What about the behaviour, how do you prepare the food, the settings, your approach...
Have you tried having him/them with you, from beginning to end, from browsing a cooking book together - I know at 1 he doesn't know what that it is, just glossy pages - but look at pictures, even if not the one you will cook. Go together to the shops, and pick food together, than go home, have him with eye levels on kitchen tops, and give him a wooden spoon and a plastic bowl, and other safe bits and pieces, while you chop a carrot, add onion to a sizzling pan, and prepare whatever you are cooking. Have him watch you tasting something, adding fresh herbs to it, give him a big chunk of vegetable to play with while you finish and move together towards oven and let him see you from far away put something in it.
Do not offer anything .
Then when it is ready, close by again, and adjust herbs, spices, and take a fork for you , a baby fork for him, and let him see you tasting, and then hand him his fork while you turn your back at him.
Eating is multi senses , you see, hear, smell, touch as much as taste.
Human behaviour is also a lot of copying, so his big brother can be a model, but without pointing it at any of them.
I know you are super stressed and just happy he eats something, but real food can't compete with baby junk food, the melty sticks (it is corn flour and oil , just like Doritos or Cheetos minus the salt, with some dried veggie powder so they can put a veggie on packet) , crips, and ritz cracker . Could you not give them for two three days? They are your antagonists here.
You need to be able to offer something that tastes palatable and comes close to those artificial combinations. Have you tried a buttery risotto with real parmesan cheese? It will offer the same ratio of carb+fat he is now used to with the same soft texture that melts in mouth. Or some roasted pumpkin in the oven with olive oil, and a bit of salt now that he is older. If you leave the pumpkin long enough, it will caramelised.
Careful with drinks or snacks just before meals. Juice, squash, ... will kill appetite. Only water 2 hours prior a solid meal.
Do you all eat together at the table, the four of you, no tv, no screens? WIth the food in a main dish at the centre and you serve it from there into plates, your DS1, DH, yourself and then wait for DS 2 to react to food being served and you make the gesture towards him, so that the requests comes from him
Have you tried using preloaded baby forks?
Hold off the melty puff and crips if you can and similar ultra processed food such as baby rusks, baby rice cakes , baby wafers,... just for a couple of days and increase milk if you need to. Ultra-processed food are totally different sensorial food, they have nothing with hunger but pleasure centre, they mess up everything.
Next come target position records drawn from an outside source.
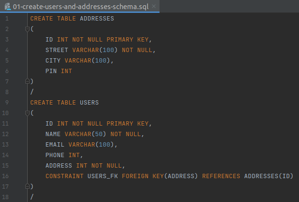Image resolution: width=299 pixels, height=202 pixels.
Task: Collapse ADDRESSES table block at line 2
Action: [27, 29]
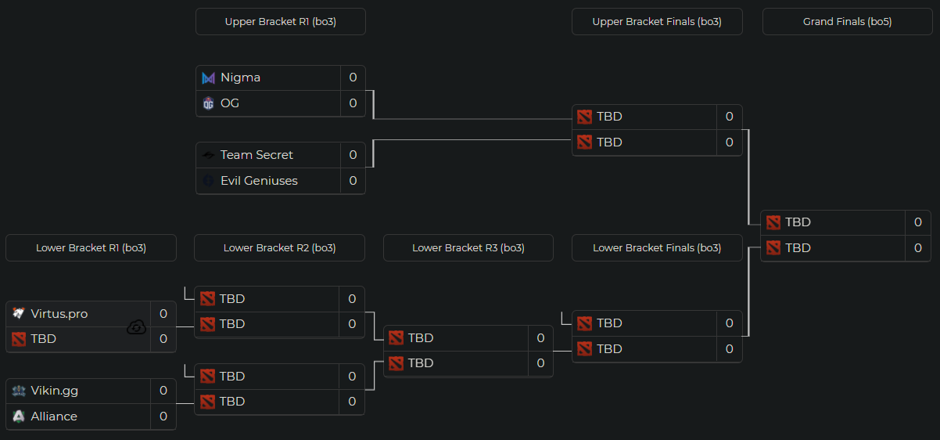Click the Alliance team logo icon
Screen dimensions: 940x440
click(19, 417)
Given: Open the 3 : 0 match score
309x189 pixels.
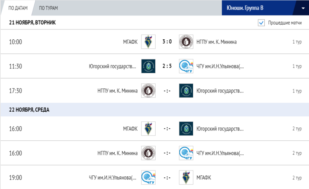Looking at the screenshot, I should (167, 42).
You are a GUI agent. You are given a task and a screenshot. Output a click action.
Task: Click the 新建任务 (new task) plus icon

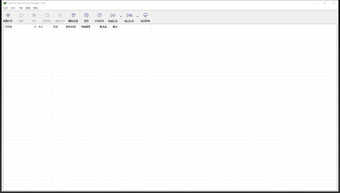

Can you make your own focaccia at home? or other herbed flatbread? You will need some saltiness, because powdered veggies, having lost all water, have higher mineral content per weight, and those minerals include sodium, magnesium, .... that give a saltiness without added salt. Use dry thyme, dry oregano, dry rosemary or premixed herbs but watch out, some brand add sugar. Dry fruit on the other hand is a way of adding sugar without adding sugar, so the food becomes a biscuit.
It is very complicated to unwean from artificial food toward fresh, but you still have a window of opportunity. You have to find the food that clicks for him, my guess would be something close to the macros ratio from the baby junk, so carbs+fat+salt/sugar. Have you tried to make crêpes, which don't have sugar in recipe (250 flour, 3 eggs, 1 tbls oil, pinch of salt, 500 ml milk) , and then you can on a tiny piece, put a very thin layer of jam or your own apple sauce.
It is so hard when they don't eat. I hope at least one of my suggestions will help.